═══ Input
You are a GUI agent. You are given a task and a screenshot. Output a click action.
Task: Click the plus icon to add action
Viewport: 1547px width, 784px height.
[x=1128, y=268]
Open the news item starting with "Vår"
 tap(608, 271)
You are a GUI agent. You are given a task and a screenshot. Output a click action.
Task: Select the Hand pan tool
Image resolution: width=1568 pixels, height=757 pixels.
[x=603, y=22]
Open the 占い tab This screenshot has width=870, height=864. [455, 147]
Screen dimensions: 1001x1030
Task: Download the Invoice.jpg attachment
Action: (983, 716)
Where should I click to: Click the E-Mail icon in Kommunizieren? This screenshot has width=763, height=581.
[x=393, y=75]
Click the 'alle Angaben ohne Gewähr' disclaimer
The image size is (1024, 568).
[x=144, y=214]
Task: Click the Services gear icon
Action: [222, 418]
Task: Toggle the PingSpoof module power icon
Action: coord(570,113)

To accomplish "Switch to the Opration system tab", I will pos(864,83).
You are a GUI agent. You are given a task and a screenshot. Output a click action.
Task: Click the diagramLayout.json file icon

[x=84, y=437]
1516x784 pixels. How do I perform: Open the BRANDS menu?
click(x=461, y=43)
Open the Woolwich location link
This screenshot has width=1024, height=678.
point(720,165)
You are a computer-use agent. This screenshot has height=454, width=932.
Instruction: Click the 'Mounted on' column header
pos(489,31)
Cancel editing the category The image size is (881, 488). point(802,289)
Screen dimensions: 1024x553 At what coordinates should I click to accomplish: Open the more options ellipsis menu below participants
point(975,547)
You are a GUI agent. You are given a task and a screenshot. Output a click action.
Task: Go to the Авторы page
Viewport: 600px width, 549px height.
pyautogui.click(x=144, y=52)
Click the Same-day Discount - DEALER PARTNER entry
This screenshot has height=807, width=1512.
══════
▶ [Required work]:
Repeat the entire listing above, keeping every line exactly the same.

▶ [Solved exercise]:
You are a GUI agent. You are given a task and a screenshot. Output a click action.
Task: Click the plus icon to add action
Viewport: 1547px width, 784px height.
[x=1128, y=268]
Open the news item starting with "Vår"
 tap(608, 271)
You are a GUI agent. You are given a task and a screenshot. Output a click action.
Task: Select the Hand pan tool
Image resolution: width=1568 pixels, height=757 pixels.
[x=603, y=22]
Open the 占い tab This screenshot has width=870, height=864. [455, 147]
Screen dimensions: 1001x1030
Task: Download the Invoice.jpg attachment
Action: (983, 716)
Where should I click to: Click the E-Mail icon in Kommunizieren? This screenshot has width=763, height=581.
[x=393, y=75]
Click the 'alle Angaben ohne Gewähr' disclaimer
The image size is (1024, 568).
[x=144, y=214]
Task: Click the Services gear icon
Action: [222, 418]
Task: Toggle the PingSpoof module power icon
Action: coord(570,113)

To accomplish "Switch to the Opration system tab", I will pos(864,83).
You are a GUI agent. You are given a task and a screenshot. Output a click action.
Task: Click the diagramLayout.json file icon

[x=84, y=437]
1516x784 pixels. How do I perform: Open the BRANDS menu?
click(x=461, y=43)
Open the Woolwich location link
This screenshot has width=1024, height=678.
point(720,165)
You are a computer-use agent. This screenshot has height=454, width=932.
Instruction: Click the 'Mounted on' column header
pos(489,31)
Cancel editing the category The image size is (881, 488). point(802,289)
Screen dimensions: 1024x553 At what coordinates should I click to accomplish: Open the more options ellipsis menu below participants
point(975,547)
You are a GUI agent. You are given a task and a screenshot. Output a click action.
Task: Go to the Авторы page
Viewport: 600px width, 549px height.
pyautogui.click(x=144, y=52)
Click the Same-day Discount - DEALER PARTNER entry
This screenshot has height=807, width=1512.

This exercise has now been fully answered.